Find and copy each line of the data that includes "Your".

Stored records —
==================================================

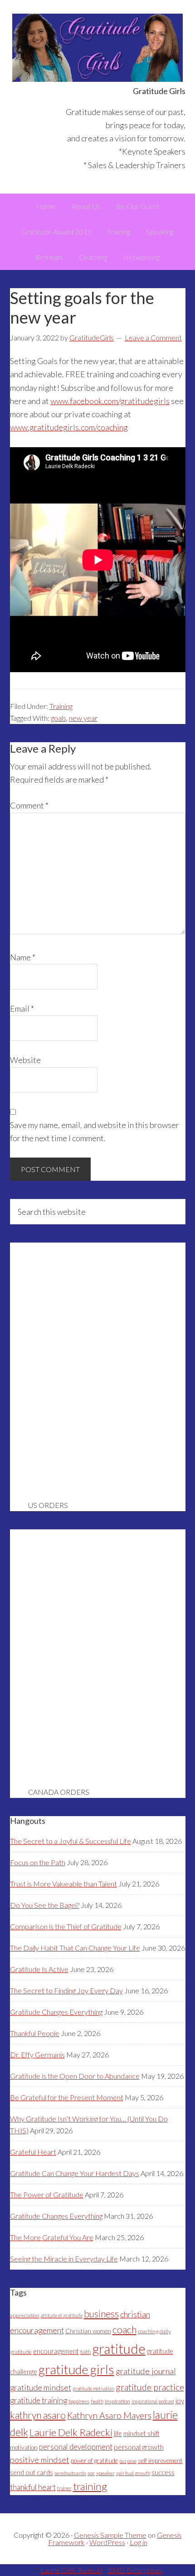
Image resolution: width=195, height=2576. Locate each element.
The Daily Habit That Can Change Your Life (75, 1947)
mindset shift (141, 2433)
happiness (78, 2401)
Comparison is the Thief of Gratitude (66, 1926)
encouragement (56, 2351)
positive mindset (39, 2460)
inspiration (117, 2401)
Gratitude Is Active (39, 1969)
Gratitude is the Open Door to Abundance (75, 2076)
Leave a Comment (153, 337)
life (118, 2433)
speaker (105, 2473)
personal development (75, 2446)
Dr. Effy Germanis (37, 2054)
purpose (127, 2461)
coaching (148, 2331)
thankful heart (33, 2487)
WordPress (107, 2542)
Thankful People (34, 2033)
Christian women (88, 2331)
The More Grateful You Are (51, 2237)
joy (180, 2401)
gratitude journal (146, 2371)
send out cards (31, 2472)
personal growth (139, 2446)
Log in (138, 2542)
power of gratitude (94, 2460)
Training (61, 706)
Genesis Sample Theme (110, 2535)
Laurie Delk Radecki (70, 2432)
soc (91, 2473)
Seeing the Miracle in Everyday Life (64, 2258)
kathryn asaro (38, 2415)
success (163, 2472)
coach (124, 2330)
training (90, 2486)
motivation (24, 2447)
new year (83, 718)
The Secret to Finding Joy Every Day (66, 1990)
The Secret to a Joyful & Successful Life (70, 1841)
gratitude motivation (93, 2388)
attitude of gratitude (62, 2315)
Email (22, 1008)
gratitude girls (76, 2369)
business (101, 2313)
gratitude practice (150, 2387)
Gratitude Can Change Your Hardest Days (74, 2173)
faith (85, 2351)
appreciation (24, 2315)
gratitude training (38, 2400)
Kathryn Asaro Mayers (109, 2415)
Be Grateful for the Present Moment (66, 2097)
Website (25, 1060)
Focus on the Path (37, 1862)
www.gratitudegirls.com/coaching (69, 427)
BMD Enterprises (135, 2570)
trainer (64, 2488)
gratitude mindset (40, 2387)
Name (22, 957)
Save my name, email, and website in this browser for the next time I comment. (94, 1131)
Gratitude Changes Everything (56, 2011)
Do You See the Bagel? (44, 1905)
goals (58, 718)
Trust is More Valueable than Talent (63, 1883)
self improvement (160, 2460)
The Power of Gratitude (46, 2194)
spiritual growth (133, 2473)
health (97, 2401)
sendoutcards (70, 2473)
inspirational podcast (153, 2401)
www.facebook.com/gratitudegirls (110, 401)
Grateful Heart (33, 2151)
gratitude (119, 2348)
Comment (29, 805)
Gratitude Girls (97, 48)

==================================================

THE ANSWER —
The Daily Habit That Can Change Your Life (75, 1947)
Gratitude Can Change Your Hardest Days (74, 2173)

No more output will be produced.